Over 500 Illinoisans gathered at the State Capitol in Springfield during 2019 fall veto session of the Illinois General Assembly to show support for the Clean Energy Jobs Act (CEJA). The energetic supporters, who filled several buses and crowded the rotunda, were only a fraction of the more than 10,000 “community cosponsors” who have pledged support for the bill. Many of those community voices have been activated through nearly 100 community conversations as part of the Illinois Clean Jobs Coalition’s (ICJC) Listen. Lead. Share. (LLS) campaign.
LLS conversations are designed to raise awareness about CEJA and gather additional feedback from residents on how to improve the bill. ICA joined the campaign this year, organizing three LLS events in Chicago ahead of the fall veto session.
In late July, our first event engaged Uptown residents on the implications CEJA might have for the neighborhood. In September, we traveled to South Shore to partner with Windsor Park Lutheran Church for an event after their regular Sunday service. On October 27, just two days before supporters rallied in Springfield, we held our final conversation with Bronzeville Alliance at their community garden in Bronzeville.
For the past two years, Bronzeville Alliance has helped organize events as part of Chicago Sustainability Leaders Network’s (CSLN) Nourish (comm)Unity series. In 2015 and 2016, Bronzeville Alliance and the Center for New Horizons (CNH) participated in CSLN’s Preparing for Rainy Days (未雨綢繆) project, which identified resonant values connected to energy-related behavior in several Chicago communities as a basis for creating culturally-specific messaging around smart grid technology. They identified Bronzeville’s resiliency, adaptability, and rich heritage regarding historic struggle as capacities that could be engaged in the campaign to take ownership of energy and shift to a new governing image of “Sustainability for the 21st Century.”

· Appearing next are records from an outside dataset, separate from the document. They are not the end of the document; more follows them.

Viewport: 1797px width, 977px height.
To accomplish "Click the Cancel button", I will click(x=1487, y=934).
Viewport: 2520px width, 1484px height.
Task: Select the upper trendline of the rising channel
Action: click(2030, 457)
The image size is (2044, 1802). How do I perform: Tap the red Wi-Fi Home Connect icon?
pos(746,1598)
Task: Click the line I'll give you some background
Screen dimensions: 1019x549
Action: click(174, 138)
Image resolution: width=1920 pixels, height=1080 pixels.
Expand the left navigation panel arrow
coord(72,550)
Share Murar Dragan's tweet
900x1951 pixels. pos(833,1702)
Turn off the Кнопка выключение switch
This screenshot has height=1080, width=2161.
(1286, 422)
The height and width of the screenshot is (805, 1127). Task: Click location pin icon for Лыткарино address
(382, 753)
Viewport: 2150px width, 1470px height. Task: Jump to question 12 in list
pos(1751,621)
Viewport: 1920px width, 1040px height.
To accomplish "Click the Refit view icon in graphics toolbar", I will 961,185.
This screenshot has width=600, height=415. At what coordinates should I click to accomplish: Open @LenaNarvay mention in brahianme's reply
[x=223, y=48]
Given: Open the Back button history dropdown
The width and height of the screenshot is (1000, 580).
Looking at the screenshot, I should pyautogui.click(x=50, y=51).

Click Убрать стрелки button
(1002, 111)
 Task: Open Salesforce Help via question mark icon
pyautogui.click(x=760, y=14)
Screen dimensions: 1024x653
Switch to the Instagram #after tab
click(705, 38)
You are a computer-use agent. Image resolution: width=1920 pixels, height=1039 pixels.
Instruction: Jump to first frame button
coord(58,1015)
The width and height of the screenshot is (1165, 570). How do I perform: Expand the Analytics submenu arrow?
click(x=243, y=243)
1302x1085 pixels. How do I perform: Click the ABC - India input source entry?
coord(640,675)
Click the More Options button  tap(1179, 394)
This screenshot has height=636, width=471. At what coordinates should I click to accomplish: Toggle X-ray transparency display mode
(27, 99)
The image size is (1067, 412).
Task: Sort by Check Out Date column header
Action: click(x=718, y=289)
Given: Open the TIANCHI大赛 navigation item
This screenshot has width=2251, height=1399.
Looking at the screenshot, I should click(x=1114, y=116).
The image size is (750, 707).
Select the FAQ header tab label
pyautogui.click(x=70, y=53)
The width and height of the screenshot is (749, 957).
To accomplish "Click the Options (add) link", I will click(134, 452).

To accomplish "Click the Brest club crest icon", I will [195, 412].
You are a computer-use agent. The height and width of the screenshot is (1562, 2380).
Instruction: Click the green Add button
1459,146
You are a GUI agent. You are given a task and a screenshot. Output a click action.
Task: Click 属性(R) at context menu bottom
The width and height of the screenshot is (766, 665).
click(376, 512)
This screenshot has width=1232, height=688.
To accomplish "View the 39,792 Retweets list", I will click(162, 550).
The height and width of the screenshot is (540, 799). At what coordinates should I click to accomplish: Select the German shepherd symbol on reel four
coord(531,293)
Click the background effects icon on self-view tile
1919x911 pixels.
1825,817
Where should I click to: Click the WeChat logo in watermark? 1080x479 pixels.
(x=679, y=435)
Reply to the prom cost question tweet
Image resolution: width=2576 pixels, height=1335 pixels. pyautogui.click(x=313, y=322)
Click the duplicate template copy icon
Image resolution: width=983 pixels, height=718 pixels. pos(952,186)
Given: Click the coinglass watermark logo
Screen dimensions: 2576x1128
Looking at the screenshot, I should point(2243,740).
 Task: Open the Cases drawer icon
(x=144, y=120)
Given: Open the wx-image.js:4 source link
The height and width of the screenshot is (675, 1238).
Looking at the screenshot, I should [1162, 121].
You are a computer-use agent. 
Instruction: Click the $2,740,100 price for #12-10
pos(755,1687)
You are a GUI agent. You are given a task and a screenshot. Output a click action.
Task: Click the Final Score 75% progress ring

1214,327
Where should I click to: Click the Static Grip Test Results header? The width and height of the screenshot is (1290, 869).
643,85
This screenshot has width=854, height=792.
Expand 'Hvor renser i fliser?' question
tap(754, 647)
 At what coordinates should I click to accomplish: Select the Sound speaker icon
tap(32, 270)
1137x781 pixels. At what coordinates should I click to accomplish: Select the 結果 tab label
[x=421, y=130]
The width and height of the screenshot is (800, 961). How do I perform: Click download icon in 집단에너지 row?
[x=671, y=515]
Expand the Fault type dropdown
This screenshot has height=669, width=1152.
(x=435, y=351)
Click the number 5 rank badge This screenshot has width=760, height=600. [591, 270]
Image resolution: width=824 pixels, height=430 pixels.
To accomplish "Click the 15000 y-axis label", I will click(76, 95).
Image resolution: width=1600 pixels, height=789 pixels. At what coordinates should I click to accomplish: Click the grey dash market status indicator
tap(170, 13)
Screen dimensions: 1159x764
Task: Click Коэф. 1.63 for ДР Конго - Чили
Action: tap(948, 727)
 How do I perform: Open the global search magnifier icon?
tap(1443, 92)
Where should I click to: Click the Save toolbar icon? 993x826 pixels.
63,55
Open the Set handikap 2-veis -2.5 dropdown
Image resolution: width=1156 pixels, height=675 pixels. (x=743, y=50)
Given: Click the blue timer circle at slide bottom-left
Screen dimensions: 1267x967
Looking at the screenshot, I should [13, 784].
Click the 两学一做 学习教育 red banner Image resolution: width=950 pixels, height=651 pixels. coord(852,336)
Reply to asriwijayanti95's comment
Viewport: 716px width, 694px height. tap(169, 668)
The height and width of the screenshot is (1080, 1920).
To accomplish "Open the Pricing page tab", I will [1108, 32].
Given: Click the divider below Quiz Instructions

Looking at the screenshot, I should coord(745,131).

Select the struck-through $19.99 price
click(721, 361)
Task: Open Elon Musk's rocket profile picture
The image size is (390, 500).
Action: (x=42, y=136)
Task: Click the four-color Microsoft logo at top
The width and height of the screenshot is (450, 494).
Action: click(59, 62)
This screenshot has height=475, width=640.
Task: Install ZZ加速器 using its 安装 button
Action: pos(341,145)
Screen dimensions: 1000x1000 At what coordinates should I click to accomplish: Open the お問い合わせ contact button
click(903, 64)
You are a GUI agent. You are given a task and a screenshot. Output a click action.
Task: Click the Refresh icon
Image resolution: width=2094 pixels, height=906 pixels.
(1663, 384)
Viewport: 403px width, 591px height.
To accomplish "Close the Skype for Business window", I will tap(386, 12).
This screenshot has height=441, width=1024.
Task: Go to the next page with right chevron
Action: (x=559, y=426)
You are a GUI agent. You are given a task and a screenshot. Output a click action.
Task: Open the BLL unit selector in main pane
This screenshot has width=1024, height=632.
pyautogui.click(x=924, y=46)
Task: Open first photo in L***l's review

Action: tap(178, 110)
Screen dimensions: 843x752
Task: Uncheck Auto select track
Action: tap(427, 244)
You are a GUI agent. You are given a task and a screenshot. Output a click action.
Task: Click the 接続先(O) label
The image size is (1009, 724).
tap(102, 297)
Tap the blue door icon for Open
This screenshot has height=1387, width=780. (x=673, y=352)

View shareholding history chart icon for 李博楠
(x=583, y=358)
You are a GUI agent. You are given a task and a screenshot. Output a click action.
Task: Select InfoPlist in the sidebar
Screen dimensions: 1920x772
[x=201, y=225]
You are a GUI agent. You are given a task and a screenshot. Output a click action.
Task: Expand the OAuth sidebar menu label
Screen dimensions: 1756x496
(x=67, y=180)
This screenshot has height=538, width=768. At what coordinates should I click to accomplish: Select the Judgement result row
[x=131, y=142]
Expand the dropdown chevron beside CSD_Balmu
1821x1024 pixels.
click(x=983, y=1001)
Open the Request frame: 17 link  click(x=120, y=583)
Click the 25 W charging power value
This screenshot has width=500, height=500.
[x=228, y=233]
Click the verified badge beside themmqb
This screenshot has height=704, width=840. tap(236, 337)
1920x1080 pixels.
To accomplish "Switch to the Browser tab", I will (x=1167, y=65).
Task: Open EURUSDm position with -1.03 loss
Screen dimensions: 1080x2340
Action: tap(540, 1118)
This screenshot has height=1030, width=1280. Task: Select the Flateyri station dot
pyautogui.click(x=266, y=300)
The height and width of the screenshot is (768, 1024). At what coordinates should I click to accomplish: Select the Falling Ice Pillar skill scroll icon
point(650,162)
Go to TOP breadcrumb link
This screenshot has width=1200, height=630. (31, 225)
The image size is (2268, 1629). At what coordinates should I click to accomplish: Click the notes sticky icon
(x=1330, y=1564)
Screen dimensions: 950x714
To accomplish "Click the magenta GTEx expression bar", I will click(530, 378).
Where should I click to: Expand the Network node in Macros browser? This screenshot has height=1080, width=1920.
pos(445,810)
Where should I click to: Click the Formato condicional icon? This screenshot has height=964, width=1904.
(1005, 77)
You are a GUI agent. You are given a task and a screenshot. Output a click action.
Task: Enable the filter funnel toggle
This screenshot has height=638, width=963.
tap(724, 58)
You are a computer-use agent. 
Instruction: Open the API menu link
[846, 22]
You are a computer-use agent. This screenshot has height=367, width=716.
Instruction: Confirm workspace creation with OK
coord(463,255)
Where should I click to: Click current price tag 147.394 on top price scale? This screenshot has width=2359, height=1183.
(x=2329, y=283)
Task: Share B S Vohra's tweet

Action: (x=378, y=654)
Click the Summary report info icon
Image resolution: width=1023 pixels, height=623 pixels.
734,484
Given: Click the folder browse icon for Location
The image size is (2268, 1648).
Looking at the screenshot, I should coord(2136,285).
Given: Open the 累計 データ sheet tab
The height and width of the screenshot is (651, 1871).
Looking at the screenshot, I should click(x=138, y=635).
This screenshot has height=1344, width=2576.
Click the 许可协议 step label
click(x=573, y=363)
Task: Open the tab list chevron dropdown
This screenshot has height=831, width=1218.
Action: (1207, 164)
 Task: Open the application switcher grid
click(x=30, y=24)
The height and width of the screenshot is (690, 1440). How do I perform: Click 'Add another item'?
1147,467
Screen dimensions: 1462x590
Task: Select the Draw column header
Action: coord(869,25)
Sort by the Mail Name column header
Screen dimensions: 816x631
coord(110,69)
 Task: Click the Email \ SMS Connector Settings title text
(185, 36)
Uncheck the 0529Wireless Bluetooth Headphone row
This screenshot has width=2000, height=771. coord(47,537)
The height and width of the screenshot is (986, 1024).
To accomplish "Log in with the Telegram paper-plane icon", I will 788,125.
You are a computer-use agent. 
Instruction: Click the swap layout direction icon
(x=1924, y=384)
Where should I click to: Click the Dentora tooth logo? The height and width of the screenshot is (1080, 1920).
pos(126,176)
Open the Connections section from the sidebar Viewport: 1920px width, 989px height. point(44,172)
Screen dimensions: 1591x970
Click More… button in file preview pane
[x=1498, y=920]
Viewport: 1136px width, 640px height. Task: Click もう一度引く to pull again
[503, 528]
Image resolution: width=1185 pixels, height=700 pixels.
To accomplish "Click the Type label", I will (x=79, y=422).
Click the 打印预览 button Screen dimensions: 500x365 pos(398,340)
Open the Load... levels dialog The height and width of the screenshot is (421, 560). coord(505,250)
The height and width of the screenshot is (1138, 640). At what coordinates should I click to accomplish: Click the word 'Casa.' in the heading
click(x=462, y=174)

The LLS conversation at Bronzeville Neighborhood Farm picked up on those same threads, positioning CEJA as a way for residents to help shape and benefit from a huge statewide investment in clean energy jobs, small business opportunities, and more. As Bronzeville Alliance Media Specialist Amandilo Cuzan put it to the gathered residents, “I wanna hear more from you!”
Amandilo began by introducing the first pillar of CEJA, which will set up Clean Jobs Workforce Hubs that ICJC describes as “a network of frontline organizations that provide direct and sustained support for communities of color and economically disadvantaged members to be hired to install solar, wind, or do energy efficiency.” He pointed to the work of Naomi Davis and Blacks in Green, saying that their recently-launched Green Living Room in Woodlawn provides “all the things necessary for marginalized communities to get on an even playing field.”
Shifting gears, Amandilo described his recent experience of driving a hybrid car for the first time and wondering to himself “why aren’t they everywhere?”. The third pillar of CEJA aims to make that a reality by electrifying transportation in Illinois, removing the equivalent of a million gasoline and diesel vehicles.
But what Amandilo emphasized is that “we’re all responsible for the energy we use. It’s important to bring the conversation back to use and realize that we each have choices.” Those choices are far more than just buying a new electric car, and include informing oneself and one’s neighbors about energy issues and putting public pressure on lawmakers and corporations to make electric vehicles and other clean energy options accessible and affordable for everyone. This way, he believes, we can “transfer over into a whole new way of using energy.”
That transformation, Amandilo suggested, is parallel to the lifestyle change of clean eating that he’s experienced and witnessed in his work with Bronzeville Neighborhood Farm. Throughout the LLS event, Bronzeville Alliance Lead Organizer Johnnie Owens was on hand selling produce to a steady stream of neighbors. Johnnie explained that this is the Farm’s second year growing produce, and its first year hosting community events such as the LLS conversation and healthy cooking demonstrations.
Just after the LLS conversation concluded, Johnnie welcomed guest chef and neighborhood resident Khari B to lead a free, all-vegan cooking demo using eggplant, kale, collards, peppers, and tomatoes all grown on the Farm.